Como a teologia da libertação viu a destruição de nossa Terra, nossa casa maior? Não é resposta fácil, pois estávamos imersos nas ditaduras militares, na miséria e nas muitas injustiças vividas pelo povo da América Latina. Por isso não se trata de um julgamento, mas de uma tensão significativa entre a adesão teológica a uma tradição patriarcal e um convite para repensar a herança cristã em moldes mais amplos e inclusivos do mundo natural.
Alguns teólogos da libertação como Leonardo Boff e Frei Betto, mais recentemente se abriram para a ciência ecológica e a astrofísica como mediações para a teologia da libertação (BOFF, 2015). Entretanto, essa abertura não significou uma mudança radical de paradigmas e estruturas do pensamento teológico tradicional. Com isso, estou afirmando que há uma percepção mais ou menos clara de que cada vez que nos abrimos para uma problemática nova na teologia cristã, especialmente a católica romana, podemos apenas incluí-la na grande lista de problemas humanos, mas não admitimos a revisão e reformulação da dogmática teológica. Agimos como se ela fosse um depósito elástico no qual os novos problemas se incluem, porém não modificamos a textura e a forma do recipiente. O grande desafio é modificar a forma do recipiente, pois ele acaba dando a todas as novidades e desafios a forma antiga, como se ela fosse imutável e imortal. Sem dúvida há o risco da dissolução do depósito, mas o risco maior é o da explosão do planeta, da extinção de muitas espécies inclusive a humana, caso as ideologias religiosas, suas posses, palácios, poderes e privilégios, não mudem sua forma verticalista de ver o mundo. Nessa linha, podemos dizer que alguns teólogos e teólogas ensaiaram a mudança do “depósito elástico”, porém chegaram a ser severamente criticados por seus pares visto que pareciam desviar a causa da libertação social para um paradigma considerado distante da injusta realidade cotidiana. Não se percebeu a necessidade de outra história quando a velha história da criação já não era mais significativa e performativa. O velho mito, de fato, formou por muitos séculos nossas emoções e convicções em relação às origens e à conservação do mundo. Através dele tínhamos certa ordem nas perguntas e respostas sobre nossas origens, muito embora nossos sofrimentos continuassem os mesmos na sua diversidade.

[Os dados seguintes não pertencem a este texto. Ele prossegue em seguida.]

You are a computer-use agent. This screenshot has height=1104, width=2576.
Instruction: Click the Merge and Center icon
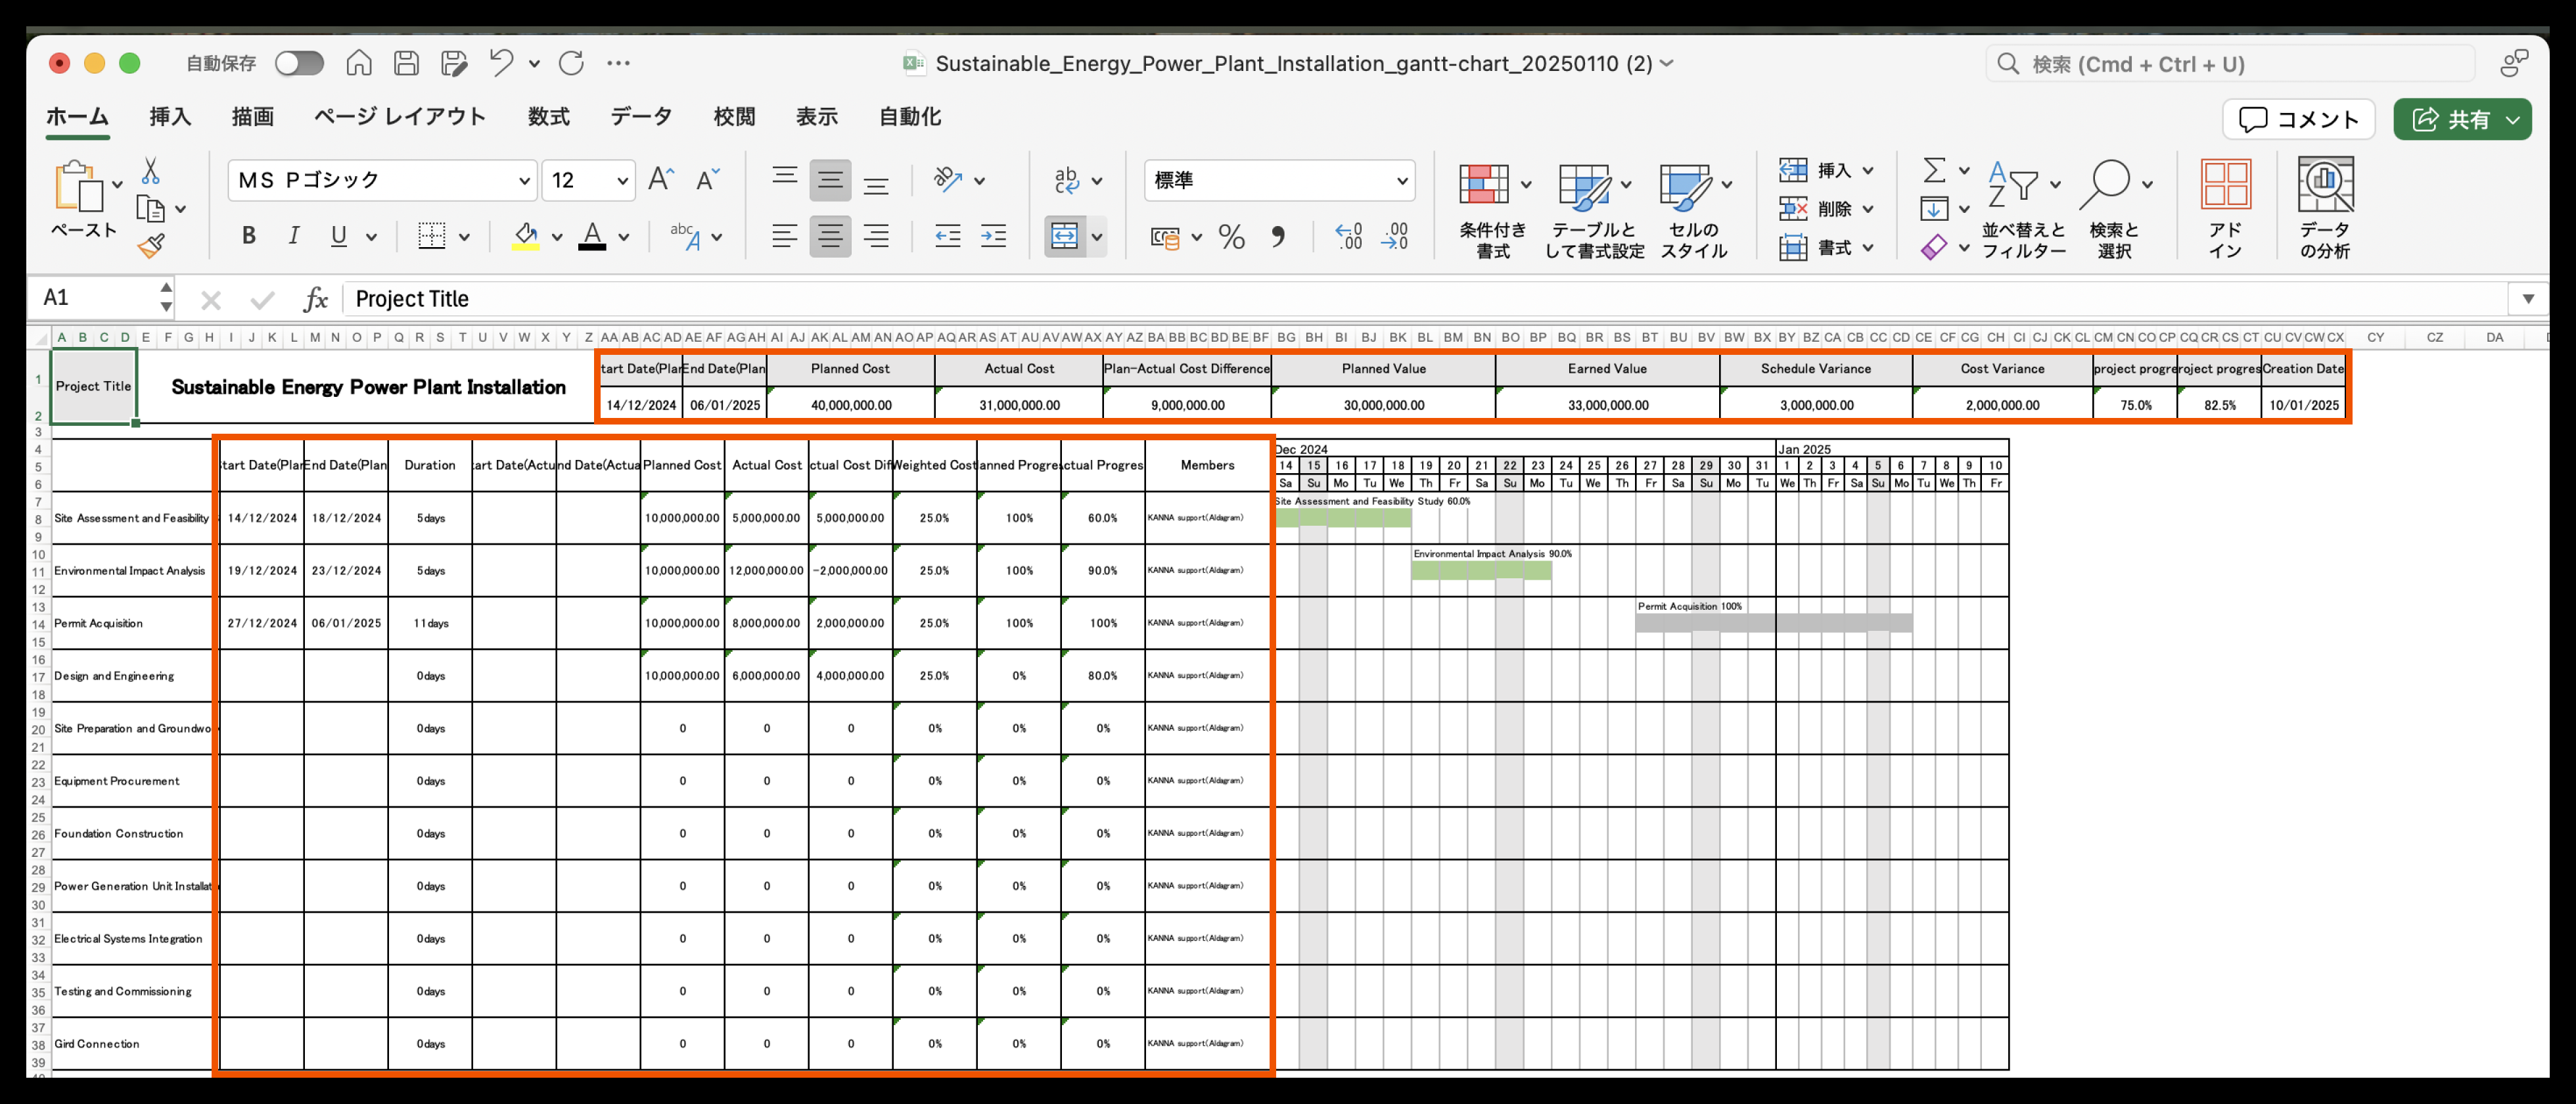[1064, 237]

Um vazio significativo tomou conta de nós, um vazio que expressava a necessidade de outra história de nossas origens, outra compreensão da inter-relação de nossos corpos, afirmando-nos como corpo da terra e o divino mistério em tudo. Mas, introduzir essas novidades significava mais uma vez destronar velhos poderes e permitir o nascimento de dúvidas e turbulentas emoções.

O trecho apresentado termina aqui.